As with many of the chapters in this text, Kitalong and Kitalong directly state their structure and topic:

In this chapter, we discuss a number of Internet sites created by and for Palauans to illustrate some mostly modest and tentative – but occasionally aggressive – ways that Palauans have been using the Internet to begin to articulate a postcolonial identity and to reshape the literacies they have acquired through a century or more of colonial rule. [. . .] In the remainder of this chapter, we illustrate three of the strategies employed by Palauan Web developers to create culturally coherent self-representations that contribute to the construction of a postcolonial Palauan identity and help to moderate the aggressive yet insufficient tourist gaze that dominates the Web. The strategies include community building, cultural pedagogy, and social action. (97, 101)
Kitalong and Kitalong’s argument begins with an analysis of two Palauan Web sites, both of which “provide a significant Palauan-created and -sustained counterforce to the ‘tourist gaze’ that prevails on the Web;” these and other Web sites also “enable Palauans – whether or not they live in Palau – to build community, teach and learn about their cultural heritage, and engage in important social action” (96).  These four features of Palauan Web sites – deflecting the tourist gaze, building community, teaching and learning about their culture, and engaging in social action – are also exhibited through the Web literacy practices of Palauan's email exchanges. Particularly salient are the online literacy practices used to build community:
by slyly inserting cultural commentary meant only to be noticed or understood by insiders, by signaling their affinity with other islanders, and by including electronic mechanisms designed to bring wired Palauans together. In so doing, these early Palauan Web developers forge, for the first time in a century, important new alliances that don’t require the blessing of a colonial power.  In the process of community building, they simultaneously educate themselves and others about Palau and its neighboring islands. (104)
These Palauan Web pages also mitigate the tourist gaze because, by
taking charge of their own Internet representations, some of the newly independent Palauans have begun actively to rearticulate individual and national identities; renew key cultural values; and clarify and strengthen Palau’s global position as an independent entity decoupled from the US. (109)

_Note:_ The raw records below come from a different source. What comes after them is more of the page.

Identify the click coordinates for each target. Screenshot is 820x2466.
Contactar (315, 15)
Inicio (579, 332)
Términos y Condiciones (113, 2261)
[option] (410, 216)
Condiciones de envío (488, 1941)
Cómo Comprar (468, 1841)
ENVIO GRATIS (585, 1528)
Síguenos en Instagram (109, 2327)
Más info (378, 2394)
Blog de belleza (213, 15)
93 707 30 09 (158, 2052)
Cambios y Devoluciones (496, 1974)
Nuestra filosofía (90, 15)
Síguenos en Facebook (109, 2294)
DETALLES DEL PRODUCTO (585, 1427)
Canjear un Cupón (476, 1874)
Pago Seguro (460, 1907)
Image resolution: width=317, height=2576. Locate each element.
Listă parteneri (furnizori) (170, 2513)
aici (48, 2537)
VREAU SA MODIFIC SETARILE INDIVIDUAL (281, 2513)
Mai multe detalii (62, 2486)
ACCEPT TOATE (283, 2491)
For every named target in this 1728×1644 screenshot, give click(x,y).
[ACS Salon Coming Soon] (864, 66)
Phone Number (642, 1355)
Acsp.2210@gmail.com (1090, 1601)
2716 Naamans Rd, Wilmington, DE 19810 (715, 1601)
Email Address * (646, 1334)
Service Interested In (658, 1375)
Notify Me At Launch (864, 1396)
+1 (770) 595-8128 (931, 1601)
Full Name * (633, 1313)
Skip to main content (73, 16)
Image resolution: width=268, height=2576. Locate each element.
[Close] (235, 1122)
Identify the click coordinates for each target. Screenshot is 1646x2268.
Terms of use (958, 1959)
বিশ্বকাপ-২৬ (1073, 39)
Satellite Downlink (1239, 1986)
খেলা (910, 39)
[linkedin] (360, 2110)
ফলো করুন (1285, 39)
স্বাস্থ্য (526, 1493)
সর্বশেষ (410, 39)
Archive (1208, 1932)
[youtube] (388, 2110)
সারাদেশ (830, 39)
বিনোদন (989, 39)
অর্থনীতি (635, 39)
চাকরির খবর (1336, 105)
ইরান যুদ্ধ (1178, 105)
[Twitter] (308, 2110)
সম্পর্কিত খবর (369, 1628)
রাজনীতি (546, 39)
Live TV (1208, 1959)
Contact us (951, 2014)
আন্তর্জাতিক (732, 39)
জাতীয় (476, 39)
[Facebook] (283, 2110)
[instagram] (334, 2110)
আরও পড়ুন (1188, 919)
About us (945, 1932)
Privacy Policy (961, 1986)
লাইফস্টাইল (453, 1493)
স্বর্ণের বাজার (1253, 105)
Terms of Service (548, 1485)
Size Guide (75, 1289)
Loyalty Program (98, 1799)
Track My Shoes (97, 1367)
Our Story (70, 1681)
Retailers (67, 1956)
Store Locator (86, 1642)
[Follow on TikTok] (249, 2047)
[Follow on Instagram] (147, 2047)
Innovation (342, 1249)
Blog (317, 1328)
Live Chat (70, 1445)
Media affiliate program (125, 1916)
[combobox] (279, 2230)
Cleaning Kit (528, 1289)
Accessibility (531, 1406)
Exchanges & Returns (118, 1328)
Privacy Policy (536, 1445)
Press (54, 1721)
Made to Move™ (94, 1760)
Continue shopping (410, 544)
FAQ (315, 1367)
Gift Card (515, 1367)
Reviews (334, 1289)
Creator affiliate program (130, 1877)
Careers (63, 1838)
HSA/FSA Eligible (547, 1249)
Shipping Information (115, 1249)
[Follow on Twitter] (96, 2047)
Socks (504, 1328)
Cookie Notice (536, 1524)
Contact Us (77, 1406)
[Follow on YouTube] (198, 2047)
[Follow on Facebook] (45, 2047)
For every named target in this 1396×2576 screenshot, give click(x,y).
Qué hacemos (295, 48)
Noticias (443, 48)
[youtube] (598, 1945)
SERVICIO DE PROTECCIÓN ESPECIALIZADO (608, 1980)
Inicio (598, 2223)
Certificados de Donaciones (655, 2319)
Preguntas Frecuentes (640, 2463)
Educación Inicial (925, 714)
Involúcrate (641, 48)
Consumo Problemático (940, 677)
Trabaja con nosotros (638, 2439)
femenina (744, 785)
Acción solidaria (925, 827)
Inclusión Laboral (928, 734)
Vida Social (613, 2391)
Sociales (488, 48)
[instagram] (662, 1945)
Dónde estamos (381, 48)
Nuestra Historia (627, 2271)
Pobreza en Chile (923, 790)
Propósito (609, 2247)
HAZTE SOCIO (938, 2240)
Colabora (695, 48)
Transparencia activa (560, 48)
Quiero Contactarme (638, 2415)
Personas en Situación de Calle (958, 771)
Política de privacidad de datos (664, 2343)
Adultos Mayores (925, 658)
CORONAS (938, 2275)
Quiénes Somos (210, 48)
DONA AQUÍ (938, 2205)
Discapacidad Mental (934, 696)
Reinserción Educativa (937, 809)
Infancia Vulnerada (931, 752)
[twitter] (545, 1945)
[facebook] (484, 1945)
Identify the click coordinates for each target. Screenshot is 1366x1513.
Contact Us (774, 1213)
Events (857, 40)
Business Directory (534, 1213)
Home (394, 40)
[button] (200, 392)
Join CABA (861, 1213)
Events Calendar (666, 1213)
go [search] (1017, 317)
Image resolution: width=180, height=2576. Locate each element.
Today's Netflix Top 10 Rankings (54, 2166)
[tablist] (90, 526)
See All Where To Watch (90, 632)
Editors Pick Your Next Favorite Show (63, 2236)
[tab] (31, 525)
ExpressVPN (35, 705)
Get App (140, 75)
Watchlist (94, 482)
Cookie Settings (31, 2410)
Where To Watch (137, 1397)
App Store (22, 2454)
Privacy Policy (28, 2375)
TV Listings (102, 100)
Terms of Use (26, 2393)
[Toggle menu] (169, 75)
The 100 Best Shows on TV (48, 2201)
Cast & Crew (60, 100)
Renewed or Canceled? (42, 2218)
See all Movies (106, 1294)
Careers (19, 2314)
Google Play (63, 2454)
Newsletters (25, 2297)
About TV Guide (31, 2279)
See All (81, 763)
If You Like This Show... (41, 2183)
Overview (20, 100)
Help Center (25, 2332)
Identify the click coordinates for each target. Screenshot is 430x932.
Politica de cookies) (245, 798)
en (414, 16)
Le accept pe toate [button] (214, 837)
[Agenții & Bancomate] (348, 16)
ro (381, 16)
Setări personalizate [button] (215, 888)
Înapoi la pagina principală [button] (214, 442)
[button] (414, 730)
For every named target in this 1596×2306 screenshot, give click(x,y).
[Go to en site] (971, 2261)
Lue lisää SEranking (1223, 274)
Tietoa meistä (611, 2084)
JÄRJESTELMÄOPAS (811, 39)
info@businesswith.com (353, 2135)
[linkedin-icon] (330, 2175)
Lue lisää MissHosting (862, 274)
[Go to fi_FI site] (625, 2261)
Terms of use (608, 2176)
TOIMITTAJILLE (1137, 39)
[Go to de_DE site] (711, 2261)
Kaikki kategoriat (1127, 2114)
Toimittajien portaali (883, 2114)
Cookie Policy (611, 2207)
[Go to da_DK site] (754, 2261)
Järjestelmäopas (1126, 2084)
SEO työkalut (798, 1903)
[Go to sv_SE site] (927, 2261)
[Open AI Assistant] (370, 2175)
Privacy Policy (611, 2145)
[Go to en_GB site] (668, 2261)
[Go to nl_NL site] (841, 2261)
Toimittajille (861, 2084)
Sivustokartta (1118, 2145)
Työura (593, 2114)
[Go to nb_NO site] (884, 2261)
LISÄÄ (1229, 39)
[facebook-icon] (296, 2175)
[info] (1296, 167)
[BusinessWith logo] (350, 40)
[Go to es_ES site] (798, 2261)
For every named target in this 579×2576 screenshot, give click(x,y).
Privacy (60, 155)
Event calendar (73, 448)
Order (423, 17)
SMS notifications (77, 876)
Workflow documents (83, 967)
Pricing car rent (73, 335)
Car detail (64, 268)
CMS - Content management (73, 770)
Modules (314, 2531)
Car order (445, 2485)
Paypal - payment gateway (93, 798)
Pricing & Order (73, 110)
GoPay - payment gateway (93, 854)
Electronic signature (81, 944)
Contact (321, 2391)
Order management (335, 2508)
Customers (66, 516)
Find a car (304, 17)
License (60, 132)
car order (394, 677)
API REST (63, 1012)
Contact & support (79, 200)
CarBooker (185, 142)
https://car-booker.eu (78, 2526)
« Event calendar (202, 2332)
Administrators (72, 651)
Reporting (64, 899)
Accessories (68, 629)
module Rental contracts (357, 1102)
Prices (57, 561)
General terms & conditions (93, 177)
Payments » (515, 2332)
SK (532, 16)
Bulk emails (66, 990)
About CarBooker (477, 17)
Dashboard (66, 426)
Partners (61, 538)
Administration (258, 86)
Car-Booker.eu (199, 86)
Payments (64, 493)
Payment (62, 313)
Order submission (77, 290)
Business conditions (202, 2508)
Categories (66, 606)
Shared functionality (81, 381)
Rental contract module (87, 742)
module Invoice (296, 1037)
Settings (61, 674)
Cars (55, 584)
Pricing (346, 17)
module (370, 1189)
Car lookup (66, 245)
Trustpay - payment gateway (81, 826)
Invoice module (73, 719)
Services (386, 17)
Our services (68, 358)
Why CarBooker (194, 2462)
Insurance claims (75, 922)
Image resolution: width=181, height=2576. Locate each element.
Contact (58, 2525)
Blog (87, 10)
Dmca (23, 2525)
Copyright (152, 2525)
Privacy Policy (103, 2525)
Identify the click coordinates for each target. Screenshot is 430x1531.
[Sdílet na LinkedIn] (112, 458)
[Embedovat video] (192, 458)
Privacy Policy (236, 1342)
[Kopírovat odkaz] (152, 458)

As such, the community building online has enabled Palauan's to refashion their identity.  Yet these benefits on online literacy for Palauan's are offset by the “less self-evident” yet “potential dangers” posed by the Internet to “Palauans’ salient cultural values,” particularly the prevalence of pornography on the Internet (109). Nevertheless, Kitalong and Kitalong’s article effectively demonstrates “how some Palauans have begun to use literacy practices gained through a century of colonial rule to begin to articulate a postcolonial Palauan cultural identity” (110).